The cause(s) of Alzheimer's disease is (are) not known. The "amyloid cascade hypothesis" is the most widely discussed and researched hypothesis about the cause of Alzheimer's disease. The strongest data supporting the amyloid cascade hypothesis comes from the study of early-onset inherited (genetic) Alzheimer's disease. Mutations associated with Alzheimer's disease have been found in about half of the patients with early-onset disease. In all of these patients, the mutation leads to excess production in the brain of a specific form of a small protein fragment called ABeta (Aβ). Many scientists believe that in the majority of sporadic (for example, non-inherited) cases of Alzheimer's disease (these make up the vast majority of all cases of Alzheimer's disease) there is too little removal of this Aβ protein rather than too much production. In any case, much of the research in finding ways to prevent or slow down Alzheimer's disease has focused on ways to decrease the amount of Aβ in the brain.
What are risk factors for Alzheimer's disease?
The biggest risk factor for Alzheimer's disease is increased age. The likelihood of developing Alzheimer's disease doubles every 5.5 years from 65 to 85 years of age. Whereas only 1% to 2% of individuals 70 years of age have Alzheimer's disease, in some studies around 40% of individuals 85 years of age have Alzheimer's disease. Nonetheless, at least half of people who live past 95 years of age do not have Alzheimer's disease.

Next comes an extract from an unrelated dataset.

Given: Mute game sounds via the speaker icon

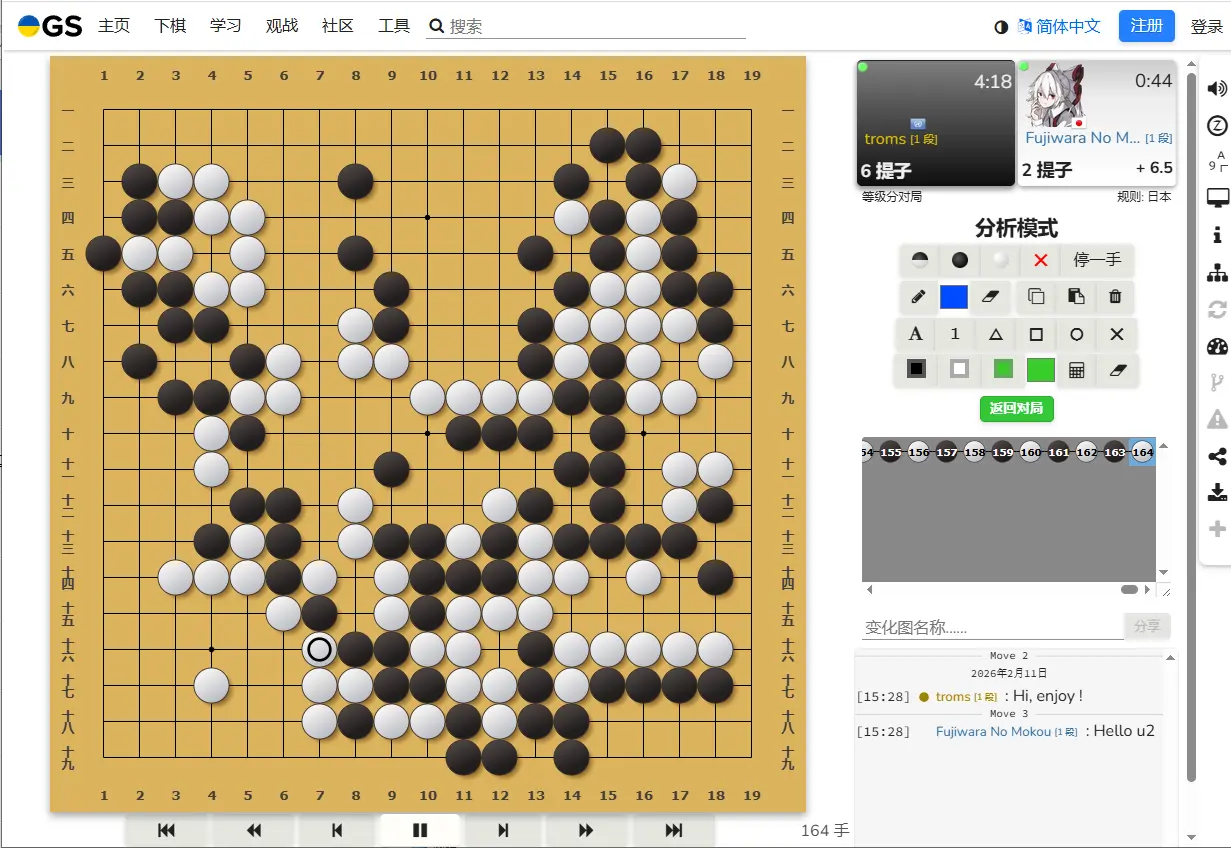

Common forms of certain genes increase the risk of developing Alzheimer's disease, but do not invariably cause Alzheimer's disease. The best-studied "risk" gene is the one that encodes apolipoprotein E (apoE). The apoE gene has three different forms (alleles) -- apoE2, apoE3, and apoE4. The apoE4 form of the gene has been associated with increased risk of Alzheimer's disease in most (but not all) populations studied. The frequency of the apoE4 version of the gene in the general population varies, but is always less than 30% and frequently 8% to 15%. People with one copy of the E4 gene usually have about a two- to three-fold increased risk of developing Alzheimer's disease. Persons with two copies of the E4 gene (usually around 1% of the population) have about a nine-fold increase in risk. Nonetheless, even persons with two copies of the E4 gene don't always get Alzheimer's disease. At least one copy of the E4 gene is found in 40% of patients with sporadic or late-onset Alzheimer's disease.
This means that in majority of patients with Alzheimer's disease, no genetic risk factor has yet been found. Most experts do not recommend that adult children of patients with Alzheimer's disease should have genetic testing for the apoE4 gene since there is no treatment for Alzheimer's disease. When medical treatments that prevent or decrease the risk of developing Alzheimer's disease become available, genetic testing may be recommended for adult children of patients with Alzheimer's disease so that they may be treated.
Many, but not all, studies have found that women have a higher risk for Alzheimer's disease than men. It is certainly true that women live longer than men, but age alone does not seem to explain the increased frequency in women. The apparent increased frequency of Alzheimer's disease in women has led to considerable research about the role of estrogen in Alzheimer's disease. Recent studies suggest that estrogen should not be prescribed to post-menopausal women for the purpose of decreasing the risk of Alzheimer's disease. Nonetheless, the role of estrogen in Alzheimer's disease remains an area of research focus.
Some studies have found that Alzheimer's disease occurs more often among people who suffered significant traumatic head injuries earlier in life, particularly among those with the apoE 4 gene.
In addition, many, but not all studies, have demonstrated that persons with limited formal education - usually less than eight years - are at increased risk for Alzheimer's disease. It is not known whether this reflects a decreased "cognitive reserve" or other factors associated with a lower educational level.